======== Dataset

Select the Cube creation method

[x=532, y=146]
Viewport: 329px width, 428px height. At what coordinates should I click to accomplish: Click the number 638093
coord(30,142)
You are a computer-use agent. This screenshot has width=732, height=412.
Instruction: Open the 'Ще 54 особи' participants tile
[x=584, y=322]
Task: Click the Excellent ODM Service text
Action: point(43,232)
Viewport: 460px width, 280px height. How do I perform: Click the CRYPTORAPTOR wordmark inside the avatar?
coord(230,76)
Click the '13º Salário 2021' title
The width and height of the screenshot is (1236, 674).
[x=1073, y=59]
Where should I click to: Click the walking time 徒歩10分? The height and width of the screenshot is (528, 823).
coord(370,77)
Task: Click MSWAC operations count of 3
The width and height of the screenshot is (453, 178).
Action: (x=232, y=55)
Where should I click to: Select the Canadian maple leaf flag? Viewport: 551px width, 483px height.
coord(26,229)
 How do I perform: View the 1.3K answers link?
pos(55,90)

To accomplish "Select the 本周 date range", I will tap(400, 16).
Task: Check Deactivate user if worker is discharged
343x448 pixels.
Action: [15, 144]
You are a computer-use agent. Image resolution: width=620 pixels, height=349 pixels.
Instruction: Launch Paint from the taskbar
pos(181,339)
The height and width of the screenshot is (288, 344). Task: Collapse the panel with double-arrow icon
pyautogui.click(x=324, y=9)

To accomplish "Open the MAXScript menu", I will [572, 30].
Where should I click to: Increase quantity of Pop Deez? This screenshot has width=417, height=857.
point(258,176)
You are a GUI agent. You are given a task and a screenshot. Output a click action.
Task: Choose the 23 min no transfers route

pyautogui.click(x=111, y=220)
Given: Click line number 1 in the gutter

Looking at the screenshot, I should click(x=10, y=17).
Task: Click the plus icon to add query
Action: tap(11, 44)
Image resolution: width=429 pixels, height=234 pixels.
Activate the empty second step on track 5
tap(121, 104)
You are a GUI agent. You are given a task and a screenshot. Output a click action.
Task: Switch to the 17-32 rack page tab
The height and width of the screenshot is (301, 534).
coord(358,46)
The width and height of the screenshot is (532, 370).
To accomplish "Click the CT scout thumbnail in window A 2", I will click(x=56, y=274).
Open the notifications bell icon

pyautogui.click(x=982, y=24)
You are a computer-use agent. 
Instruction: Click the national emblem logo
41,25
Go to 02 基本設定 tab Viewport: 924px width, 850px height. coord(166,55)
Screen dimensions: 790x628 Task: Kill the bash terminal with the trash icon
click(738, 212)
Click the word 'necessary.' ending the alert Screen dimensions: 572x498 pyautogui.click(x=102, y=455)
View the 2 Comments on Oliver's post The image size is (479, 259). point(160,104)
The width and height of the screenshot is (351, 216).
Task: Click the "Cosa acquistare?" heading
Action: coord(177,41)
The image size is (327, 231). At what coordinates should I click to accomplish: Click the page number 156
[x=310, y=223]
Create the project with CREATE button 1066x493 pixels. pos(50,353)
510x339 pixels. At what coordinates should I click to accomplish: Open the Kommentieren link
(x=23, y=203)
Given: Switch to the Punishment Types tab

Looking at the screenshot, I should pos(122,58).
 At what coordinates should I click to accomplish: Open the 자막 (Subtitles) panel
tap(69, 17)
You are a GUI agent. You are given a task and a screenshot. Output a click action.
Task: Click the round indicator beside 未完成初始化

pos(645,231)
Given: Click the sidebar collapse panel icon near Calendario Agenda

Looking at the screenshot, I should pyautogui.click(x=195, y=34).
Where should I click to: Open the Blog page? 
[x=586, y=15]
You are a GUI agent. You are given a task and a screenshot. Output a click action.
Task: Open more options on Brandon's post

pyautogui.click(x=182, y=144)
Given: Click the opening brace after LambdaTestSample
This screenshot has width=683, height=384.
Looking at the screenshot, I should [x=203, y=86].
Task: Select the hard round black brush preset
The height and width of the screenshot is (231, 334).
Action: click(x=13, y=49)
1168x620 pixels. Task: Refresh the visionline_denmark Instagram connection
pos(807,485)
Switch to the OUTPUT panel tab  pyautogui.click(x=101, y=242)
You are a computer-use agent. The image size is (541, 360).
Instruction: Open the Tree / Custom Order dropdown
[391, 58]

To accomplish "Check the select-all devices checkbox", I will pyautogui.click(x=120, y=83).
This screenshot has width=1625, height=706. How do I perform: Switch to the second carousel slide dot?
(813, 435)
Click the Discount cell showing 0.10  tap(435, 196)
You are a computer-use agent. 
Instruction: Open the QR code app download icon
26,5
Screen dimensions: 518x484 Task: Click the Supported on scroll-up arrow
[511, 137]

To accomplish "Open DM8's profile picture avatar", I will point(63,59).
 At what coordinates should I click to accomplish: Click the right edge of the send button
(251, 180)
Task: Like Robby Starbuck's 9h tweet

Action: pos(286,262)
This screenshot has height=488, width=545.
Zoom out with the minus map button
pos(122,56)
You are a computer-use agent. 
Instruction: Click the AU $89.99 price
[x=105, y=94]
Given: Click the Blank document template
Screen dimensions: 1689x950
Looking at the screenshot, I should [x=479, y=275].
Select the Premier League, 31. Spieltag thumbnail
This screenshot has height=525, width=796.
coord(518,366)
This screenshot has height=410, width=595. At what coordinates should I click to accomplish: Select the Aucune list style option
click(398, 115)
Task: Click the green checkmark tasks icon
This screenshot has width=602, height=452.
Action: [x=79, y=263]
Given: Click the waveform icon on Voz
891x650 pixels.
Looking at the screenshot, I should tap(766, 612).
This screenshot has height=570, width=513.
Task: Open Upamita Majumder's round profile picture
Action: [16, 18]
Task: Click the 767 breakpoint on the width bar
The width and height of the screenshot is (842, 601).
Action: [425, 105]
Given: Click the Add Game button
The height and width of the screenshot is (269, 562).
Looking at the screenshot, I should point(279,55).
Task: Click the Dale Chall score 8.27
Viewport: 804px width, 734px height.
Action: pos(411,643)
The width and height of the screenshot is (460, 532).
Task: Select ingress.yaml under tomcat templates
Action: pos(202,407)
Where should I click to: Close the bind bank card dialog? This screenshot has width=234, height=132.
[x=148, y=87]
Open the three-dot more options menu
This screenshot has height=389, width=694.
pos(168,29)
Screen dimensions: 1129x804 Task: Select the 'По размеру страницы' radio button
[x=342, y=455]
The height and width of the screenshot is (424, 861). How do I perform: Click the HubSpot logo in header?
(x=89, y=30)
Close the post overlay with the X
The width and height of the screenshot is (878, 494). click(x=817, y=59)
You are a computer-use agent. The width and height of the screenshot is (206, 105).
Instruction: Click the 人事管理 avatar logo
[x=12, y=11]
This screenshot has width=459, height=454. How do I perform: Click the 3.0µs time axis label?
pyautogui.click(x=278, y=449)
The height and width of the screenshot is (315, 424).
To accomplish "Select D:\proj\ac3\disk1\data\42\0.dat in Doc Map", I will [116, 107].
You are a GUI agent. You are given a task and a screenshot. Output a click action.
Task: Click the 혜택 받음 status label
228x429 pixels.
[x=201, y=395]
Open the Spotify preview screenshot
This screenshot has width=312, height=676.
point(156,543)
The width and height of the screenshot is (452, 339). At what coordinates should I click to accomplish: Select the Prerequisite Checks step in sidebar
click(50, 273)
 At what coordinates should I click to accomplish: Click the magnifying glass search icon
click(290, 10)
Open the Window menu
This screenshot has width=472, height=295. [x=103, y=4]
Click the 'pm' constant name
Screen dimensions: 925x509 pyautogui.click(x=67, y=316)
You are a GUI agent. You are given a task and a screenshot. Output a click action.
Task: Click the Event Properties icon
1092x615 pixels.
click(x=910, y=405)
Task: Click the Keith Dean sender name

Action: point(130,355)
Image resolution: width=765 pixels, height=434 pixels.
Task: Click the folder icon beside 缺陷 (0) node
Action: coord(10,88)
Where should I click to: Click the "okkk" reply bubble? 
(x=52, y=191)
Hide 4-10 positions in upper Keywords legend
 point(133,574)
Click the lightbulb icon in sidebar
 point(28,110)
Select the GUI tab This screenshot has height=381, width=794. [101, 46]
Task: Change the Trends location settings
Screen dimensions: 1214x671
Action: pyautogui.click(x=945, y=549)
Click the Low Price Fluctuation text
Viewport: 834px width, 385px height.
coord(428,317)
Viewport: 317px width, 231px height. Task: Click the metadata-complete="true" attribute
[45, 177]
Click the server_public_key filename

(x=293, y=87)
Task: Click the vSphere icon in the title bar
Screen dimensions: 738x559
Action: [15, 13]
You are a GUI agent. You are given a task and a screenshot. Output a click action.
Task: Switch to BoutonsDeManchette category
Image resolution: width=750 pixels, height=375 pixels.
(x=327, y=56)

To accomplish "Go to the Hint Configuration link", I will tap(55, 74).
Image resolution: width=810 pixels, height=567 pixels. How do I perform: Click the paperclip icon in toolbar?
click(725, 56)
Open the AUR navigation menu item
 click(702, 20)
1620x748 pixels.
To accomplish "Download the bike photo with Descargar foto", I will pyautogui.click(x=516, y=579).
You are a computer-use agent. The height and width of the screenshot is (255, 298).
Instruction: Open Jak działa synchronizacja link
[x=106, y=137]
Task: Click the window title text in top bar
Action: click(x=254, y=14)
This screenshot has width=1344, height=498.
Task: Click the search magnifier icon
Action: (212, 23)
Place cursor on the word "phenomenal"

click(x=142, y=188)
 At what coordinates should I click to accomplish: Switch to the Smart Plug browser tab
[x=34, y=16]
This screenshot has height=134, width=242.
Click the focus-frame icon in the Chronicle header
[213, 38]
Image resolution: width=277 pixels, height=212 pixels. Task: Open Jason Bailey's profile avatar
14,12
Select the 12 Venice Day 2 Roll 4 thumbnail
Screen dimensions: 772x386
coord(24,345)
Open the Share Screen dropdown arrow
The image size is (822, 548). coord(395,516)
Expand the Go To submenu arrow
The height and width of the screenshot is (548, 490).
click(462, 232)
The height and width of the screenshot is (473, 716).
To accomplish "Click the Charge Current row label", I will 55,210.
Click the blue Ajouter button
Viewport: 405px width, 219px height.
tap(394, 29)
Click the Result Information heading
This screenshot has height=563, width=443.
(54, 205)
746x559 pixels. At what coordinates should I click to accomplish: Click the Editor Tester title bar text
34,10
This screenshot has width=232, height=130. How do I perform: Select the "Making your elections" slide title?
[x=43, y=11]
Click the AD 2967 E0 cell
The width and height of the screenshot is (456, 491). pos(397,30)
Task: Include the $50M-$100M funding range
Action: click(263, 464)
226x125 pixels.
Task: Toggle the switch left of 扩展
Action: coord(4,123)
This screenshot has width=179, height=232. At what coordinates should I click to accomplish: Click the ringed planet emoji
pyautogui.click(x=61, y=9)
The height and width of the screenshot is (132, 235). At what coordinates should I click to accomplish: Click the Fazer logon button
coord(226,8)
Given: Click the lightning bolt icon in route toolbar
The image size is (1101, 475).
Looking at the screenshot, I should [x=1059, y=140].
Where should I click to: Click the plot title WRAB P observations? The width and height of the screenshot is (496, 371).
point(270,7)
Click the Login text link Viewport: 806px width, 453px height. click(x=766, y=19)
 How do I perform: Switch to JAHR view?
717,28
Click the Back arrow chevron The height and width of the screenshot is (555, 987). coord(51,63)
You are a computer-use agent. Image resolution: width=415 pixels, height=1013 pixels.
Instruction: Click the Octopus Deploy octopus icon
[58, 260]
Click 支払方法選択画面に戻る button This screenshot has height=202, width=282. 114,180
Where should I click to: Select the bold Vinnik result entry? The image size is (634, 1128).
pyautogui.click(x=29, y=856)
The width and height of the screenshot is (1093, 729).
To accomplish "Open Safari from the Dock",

================

Task item => Using the records above, set down exactly the lines from the one with "The height and width of the screenshot is (301, 534)." through the one with "The width and height of the screenshot is (532, 370).", inclusive, and nothing more.

Exercise result =>
The height and width of the screenshot is (301, 534).
coord(358,46)
The width and height of the screenshot is (532, 370).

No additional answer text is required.